This code runs an experiment with the "after kernel". The after kernel is like the neural tangent kernel, but after training. For example, to compare the translation invariance of the after kernel to the neural tangent kernel after training for 10 epochs on a binary classification problem with MNIST classes 3 and 8, run
python -m run_ak_experiment --dataset=mnist \
--plus_class=8 \
--minus_class=3 \
--num_translations=1000 \
--num_epochs=10
Here is a list of all of the command-line flags. All of them have default values.

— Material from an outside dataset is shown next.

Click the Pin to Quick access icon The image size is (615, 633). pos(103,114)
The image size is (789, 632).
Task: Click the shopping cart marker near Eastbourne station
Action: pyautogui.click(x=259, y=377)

- num_epochs (integer): number of epochs of training of the neural network
- test_accuracy_output (string): name of a file for output of test accuracy and other statistics
- num_translations (integer): the number of test examples to use to test the translation-invariance of the after kernel
- num_zooms (integer): the number of test examples to use to test the zoom-invariance of the after kernel
- num_swaps (integer): the number of test examples to use to test the invariance of the after kernel to swaps of the upper left and lower right quadrants of the input image
- num_rotations (integer): the number of test examples to use to test the invariance of the kernel to rotations
- ker_alignment_sample_size (integer): the number of test examples to use to test the alignment between the after kernel and its conjugate projection
- effective_rank_sample_size (integer): the number of test examples to use to evaluate the effective rank of the Gram matrix
- rotation_angle (float): the angle, in radians to use when measuring the rotation invariance
- use_augmentation (boolean): whether or not to use data augmentation when training the neural network used to generate the after kernel
- train_linear_model (boolean): whether or not to train a linear model using the after-kernel embeddings, and evaluate its accuracy
- use_conjugate_kernel (boolean): whether or not to replace the after kernel with its conjugate projection
- plus_class (integer): the class to use for positive examples, when extracting a two-class classification problem
- minus_class (integer): the class to use for negative examples, when extracting a two-class classification problem
- dataset (string, choose one of "mnist" or "cifar10"): which dataset to use
- num_runs (integer): the number of times to repeat the experiment, followed by averaging the results
- nn_architecture (strong, choose one of "VGG", "MLP", or "Sum"): which architecture to use
- model_summary_output (string): name of a file for output of a summary of the neural network model used to generate the after kernel
- filter_size (integer): size of the filters, when a convolutional network is used
- pool_size (integer): size of the regions to pool, when a convolutional network is used
- num_parameters (integer): a rough guide for the size of the neural network model used to define the after kernel
- num_blocks (integer): the number of blocks (consisting of convolutional layers followed by max-pooling) in the network, if a VGG-like network is used
- num_layers (integer): the number of layers in the neural network used to generate the after kernel
This code depends on tensorflow-addons
. As of this writing,
tensorflow-addons
is incompatible with the most recent version of python.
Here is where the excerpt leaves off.